This has been my first extended trip since I started this blog and the first thing that one notices is the sudden change in a routine that revolves around food. The advantage ,is that the destination is India with its glorious cornucopia of food offerings and its a delight to see food at every turn! The flip side is that one can't decide what to focus on. I'm settling on a "little bit o' this, a li'l bit o' that".
Nice flight to Mumbai on Air France via Paris.
Lesson #1: It doesn't matter which airline you fly, chances are that the asian vegetarian meal will most likely consist of an entree with cumin flavored rice, a yogurt based dumpling curry & Stir fried okra. Seriously, been on 3 different carriers and each time this has been the standard offering on the EWR- Europe leg! The Orzo pasta was tasty but had a texture somewhat resembling raw rice flour!
The first leg ended on a stop at a remote bay and when I say remote, I swear, the plane was parked in the next town, it took 10+ minutes to be bussed into the terminal.
The next leg had non descript food uploaded from Paris, a biryani that tasted like it was cobbled up with yesterday's leftover rice. Air France's selection of wines is pretty decent.
The breads, good to eat (it was WAAY better than the polythene sealed mass manufactured stuff you get on most Americal carriers), better to look at , but hey, its cattle class fare, you get what you pay for!
Spent the next 4 days in Mumbai battling jetlag & getting my bare bones basic kitchen up & running. Its a weird feeling when the home is soo familiar, and yet you have to get everything up & running from scratch. it invariably takes you back to pangs of loss, the painfully sharp realization that Mommy isn't around anymore to go back home. And yet, the innate foodie within is already looking for ways to make the best of whats available. Rounded out the week with a religious ceremony celebrating Varalakshmi, he goddess of prosperity. Adorned my right wrist with a yellow sacred thread and cobbled up a simple offering of lentil fritters (recipe follows)
The flight to the southern city of Chennai was on Kingfisher Red, The discount arm of Kingfisher airlines.
They do not have a meal service, but do sell food on board. The vegetarian offerings:
1. Kathi rolls
This was basically a grilled wheat tortilla / roti wrapped around a curry. The filling was a vegetable dish consisting of cauliflower, carrots, potatoes & onions with a tomato base and a strong spice note of cinnamon. It tasted like something one could whip up at home easily. but there is no way a home made version of the kathi roll would tolerate a chewy leathery texture of the roti.

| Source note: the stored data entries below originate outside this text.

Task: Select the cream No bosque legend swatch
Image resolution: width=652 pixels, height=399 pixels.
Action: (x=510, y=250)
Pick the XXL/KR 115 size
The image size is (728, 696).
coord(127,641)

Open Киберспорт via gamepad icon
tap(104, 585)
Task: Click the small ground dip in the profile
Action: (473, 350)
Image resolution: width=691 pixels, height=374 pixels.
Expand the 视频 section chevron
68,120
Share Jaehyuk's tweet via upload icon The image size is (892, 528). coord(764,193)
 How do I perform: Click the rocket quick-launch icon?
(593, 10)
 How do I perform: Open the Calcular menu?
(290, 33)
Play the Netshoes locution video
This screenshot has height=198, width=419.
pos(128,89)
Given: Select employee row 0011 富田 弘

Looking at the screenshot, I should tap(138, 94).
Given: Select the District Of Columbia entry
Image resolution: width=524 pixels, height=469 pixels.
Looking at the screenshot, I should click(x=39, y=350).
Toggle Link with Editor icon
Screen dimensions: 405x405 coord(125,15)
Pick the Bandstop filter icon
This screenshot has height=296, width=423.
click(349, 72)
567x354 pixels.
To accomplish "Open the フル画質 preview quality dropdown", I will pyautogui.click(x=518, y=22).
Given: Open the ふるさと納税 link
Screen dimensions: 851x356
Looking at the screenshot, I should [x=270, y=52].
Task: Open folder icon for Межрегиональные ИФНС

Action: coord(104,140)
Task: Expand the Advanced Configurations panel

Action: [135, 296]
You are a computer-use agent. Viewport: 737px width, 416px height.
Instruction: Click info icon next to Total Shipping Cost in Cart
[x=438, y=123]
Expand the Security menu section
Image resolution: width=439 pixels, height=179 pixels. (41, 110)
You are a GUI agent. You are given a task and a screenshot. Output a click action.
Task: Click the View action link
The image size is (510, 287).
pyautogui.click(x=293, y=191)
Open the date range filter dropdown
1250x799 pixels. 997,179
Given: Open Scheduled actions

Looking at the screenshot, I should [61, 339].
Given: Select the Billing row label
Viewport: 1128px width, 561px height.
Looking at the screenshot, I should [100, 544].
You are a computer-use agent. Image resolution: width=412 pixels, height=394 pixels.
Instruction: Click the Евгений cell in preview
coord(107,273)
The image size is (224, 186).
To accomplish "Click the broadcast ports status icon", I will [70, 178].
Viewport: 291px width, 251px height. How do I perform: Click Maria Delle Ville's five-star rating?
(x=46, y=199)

One can just as well see this filling in a cylindrical strip of pastry dough, which would probably retain its flaky texture at 30,000 ft!
2. Paneer Hariyali.
A trio of grilled offerings falling victim to the trend of adding vernacular tags to the name, that have very little descriptive value with respect to the dish. The red part was grilled pineapple chunks and paneer, marinaded in a spicy red chili based marinade. The sweetness of the pineapple paired very well with the spicy chili and the paneer was soft & chewy. I would not mind ordering this in a restaurant!.
The middle section was a 'what were they thinking??' thought evoker! Stir fried cabbage flavored with cumin stuffed inside a roomali roti & grilled. The roti covering was chewy & the cabbage was not an optimal pairing.
The grilled Hariyali (green) paneer part was quite satisfying. The paneer was well marinaded in a yogurt based marinade resulting in soft chewy chunks that paired well with green peppers (which were a touch too soft).
The desert of rice pudding was well left alone.. sweetened wall paper paste!
1/2 cup rice
1/4 cup split Urad dal
1/2 cup Split mung dal
1/4 cup dried pigeon peas (tuvar dal)
1/4 cup chana dal
Salt to taste
1 sprig curry leaves
2 dried arbol chiles
2 cups oil for deep frying.
Soak the lentils in warm water for about 2-3 hours till soft. Add the Salt, curry leaves and the chiles and grind to a coarse paste in a food processor.